CUDA/C++ noob here.
The error I receive on attempting to debug my CUDA project is:
First-chance exception at 0x000000013F889467 in simple6.exe: 0xC00000FD: Stack overflow (parameters: 0x0000000000000001, 0x0000000000223000).
The program '[2668] simple6.exe' has exited with code 0 (0x0).
From research on the web, it seems that I have some large variables that are too large for the "stack"
and need to be moved to the "heap"
.
Can someone please provide me the appropriate code modifications?
My code is below. The point of this kernel is to use h_S
and h_TM
to create a bunch of values and write these values into h_F
at the very end.
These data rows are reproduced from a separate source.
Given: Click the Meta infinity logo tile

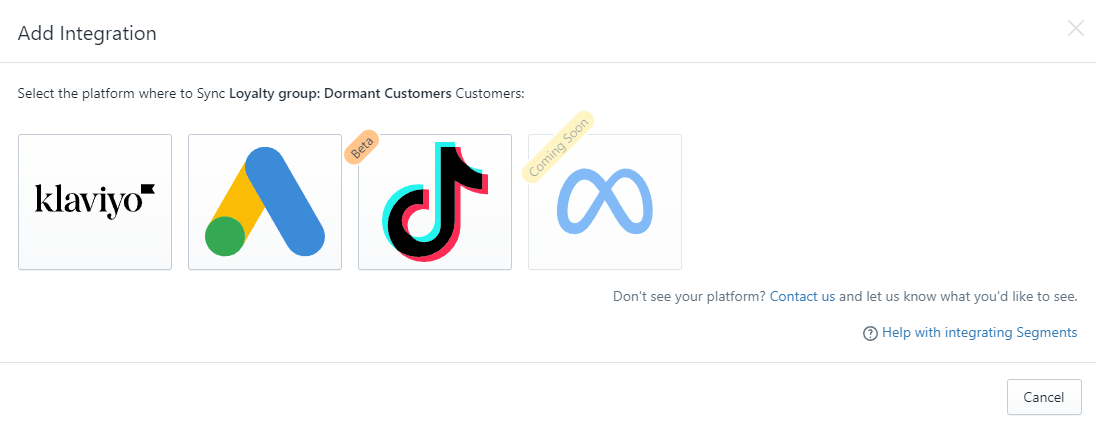Looking at the screenshot, I should point(605,202).
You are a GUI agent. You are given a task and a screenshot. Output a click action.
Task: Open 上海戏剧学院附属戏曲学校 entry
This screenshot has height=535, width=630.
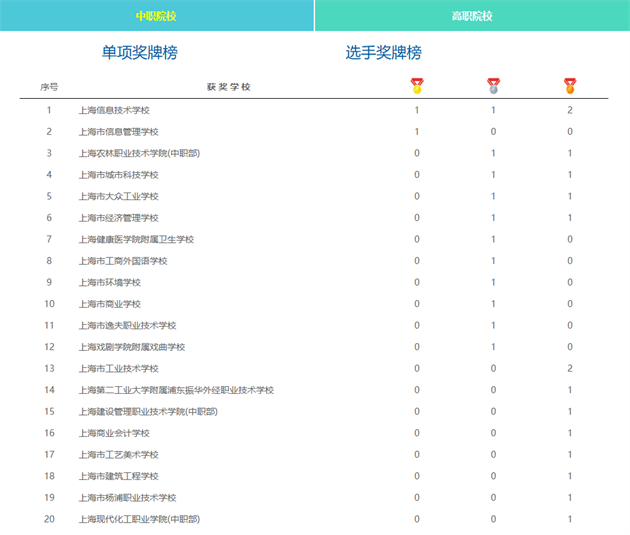click(131, 347)
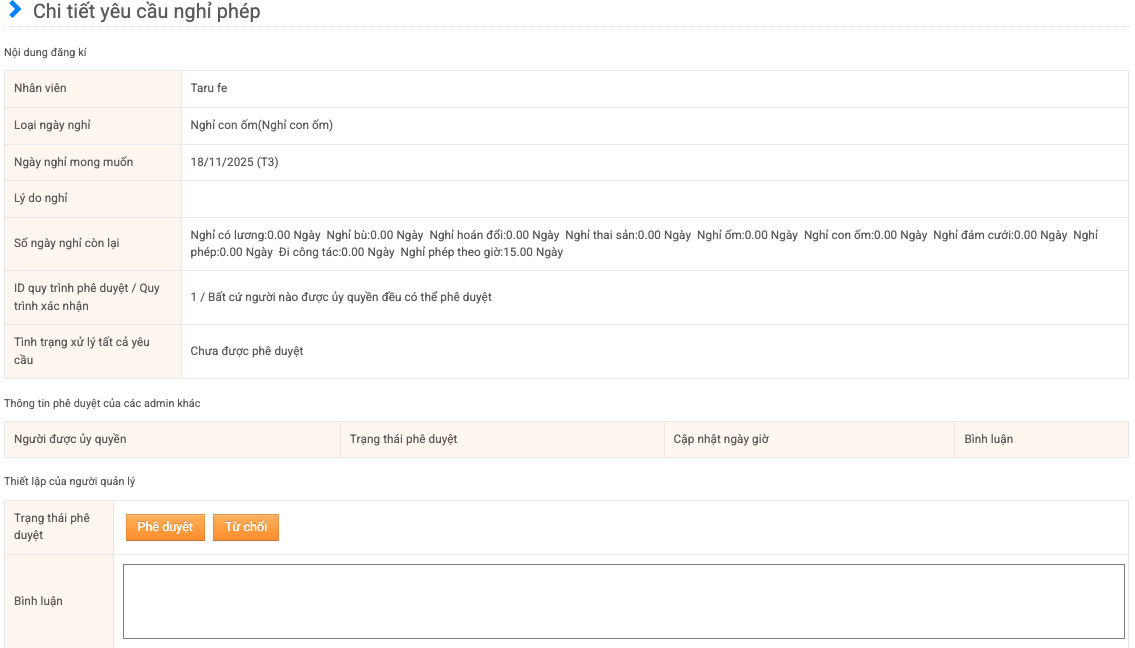Click the leave type value Nghỉ con ốm
Screen dimensions: 1135x648
[261, 125]
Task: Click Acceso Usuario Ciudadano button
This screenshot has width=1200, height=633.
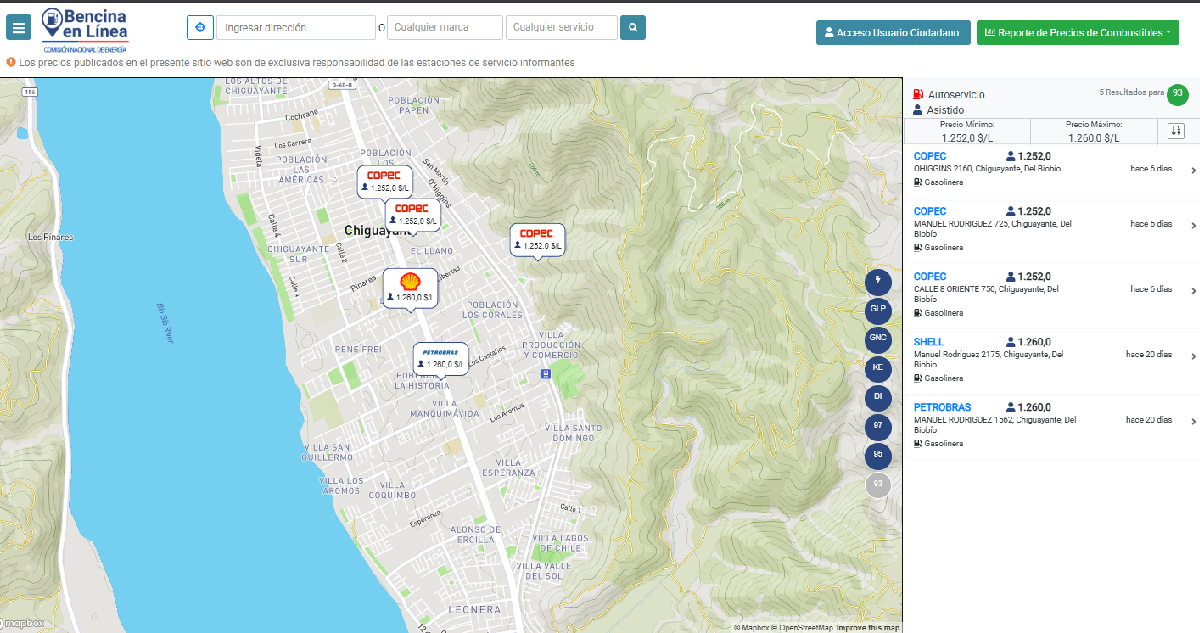Action: (893, 32)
This is why h_F
is never copied into the GPU.
int main()
{
int blockSize= 1024;
int gridSize = 1;
const int reps = 1024;
const int iterations = 18000;
int h_F [reps * iterations] = {0};
int h_S [reps] = {0}; // not actually zeros in my code this just simplifies things
int h_TM [2592] = {0} // not actually zeros in my code this just simplifies things
// Device input vectors
float *d_F;
double *d_S;
float *d_TM;
//Select GPU
cudaSetDevice(0);
// Allocate memory for each vector on GPU
cudaMalloc((void**)&d_F, iterations * reps * sizeof(float));
cudaMalloc((void**)&d_S, reps * sizeof(double));
cudaMalloc((void**)&d_TM, 2592 * sizeof(float));
// Copy host vectors to device
cudaMemcpy( d_S, h_S, reps * sizeof(double), cudaMemcpyHostToDevice);
cudaMemcpy( d_TM, h_TM, 2592 * sizeof(float), cudaMemcpyHostToDevice);
// Execute the kernel
myKern<<<gridSize, blockSize>>>(d_TM, d_F, d_S, reps);
cudaDeviceSynchronize();
// Copy array back to host
cudaMemcpy( h_F, d_F, iterations * reps * sizeof(float), cudaMemcpyDeviceToHost );
// Release device memory
cudaFree(d_F);
cudaFree(d_TM);
cudaFree(d_S);
cudaDeviceReset();
return 0;
Also, related, but would making these huge input arrays "shared" variables solve my problem?
Many thanks.